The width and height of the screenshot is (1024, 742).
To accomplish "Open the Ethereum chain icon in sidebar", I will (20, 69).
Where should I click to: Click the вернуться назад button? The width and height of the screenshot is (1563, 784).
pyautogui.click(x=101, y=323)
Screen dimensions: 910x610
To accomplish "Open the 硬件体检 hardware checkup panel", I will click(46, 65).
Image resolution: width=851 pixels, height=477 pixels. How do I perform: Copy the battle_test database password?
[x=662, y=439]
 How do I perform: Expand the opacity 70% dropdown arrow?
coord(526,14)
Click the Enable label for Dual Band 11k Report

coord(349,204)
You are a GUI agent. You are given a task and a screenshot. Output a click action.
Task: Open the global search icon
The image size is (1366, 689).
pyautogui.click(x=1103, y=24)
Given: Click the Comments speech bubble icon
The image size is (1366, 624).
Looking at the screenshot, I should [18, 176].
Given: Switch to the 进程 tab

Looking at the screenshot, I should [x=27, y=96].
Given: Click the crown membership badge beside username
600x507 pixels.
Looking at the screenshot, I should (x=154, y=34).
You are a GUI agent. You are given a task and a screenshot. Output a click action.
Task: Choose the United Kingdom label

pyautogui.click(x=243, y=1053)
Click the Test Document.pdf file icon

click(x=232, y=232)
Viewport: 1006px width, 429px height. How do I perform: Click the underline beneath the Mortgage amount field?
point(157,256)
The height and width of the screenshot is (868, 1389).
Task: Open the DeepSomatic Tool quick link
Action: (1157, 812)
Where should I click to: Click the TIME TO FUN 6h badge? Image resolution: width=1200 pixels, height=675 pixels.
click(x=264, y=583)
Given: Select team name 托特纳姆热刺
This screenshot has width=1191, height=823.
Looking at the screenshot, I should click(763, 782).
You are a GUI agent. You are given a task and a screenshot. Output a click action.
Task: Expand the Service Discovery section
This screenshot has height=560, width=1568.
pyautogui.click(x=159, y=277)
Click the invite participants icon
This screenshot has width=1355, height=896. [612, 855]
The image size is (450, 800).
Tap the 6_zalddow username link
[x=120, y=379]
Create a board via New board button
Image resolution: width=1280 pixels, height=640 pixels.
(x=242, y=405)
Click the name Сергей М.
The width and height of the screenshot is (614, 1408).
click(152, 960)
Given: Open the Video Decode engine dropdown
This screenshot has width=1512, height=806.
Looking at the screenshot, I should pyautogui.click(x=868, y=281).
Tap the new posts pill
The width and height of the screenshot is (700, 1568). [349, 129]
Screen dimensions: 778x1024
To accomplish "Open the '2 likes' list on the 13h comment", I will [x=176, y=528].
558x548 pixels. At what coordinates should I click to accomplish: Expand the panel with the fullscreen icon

━━━━━━━━━━

▸ **Work instructions**: Exactly the lines above from the one with "Tap the 6_zalddow username link" to the one with "Given: Open the Video Decode engine dropdown", both included, are to be quoted; leave the rest out.

▸ **Answer to this problem**:
Tap the 6_zalddow username link
[x=120, y=379]
Create a board via New board button
Image resolution: width=1280 pixels, height=640 pixels.
(x=242, y=405)
Click the name Сергей М.
The width and height of the screenshot is (614, 1408).
click(152, 960)
Given: Open the Video Decode engine dropdown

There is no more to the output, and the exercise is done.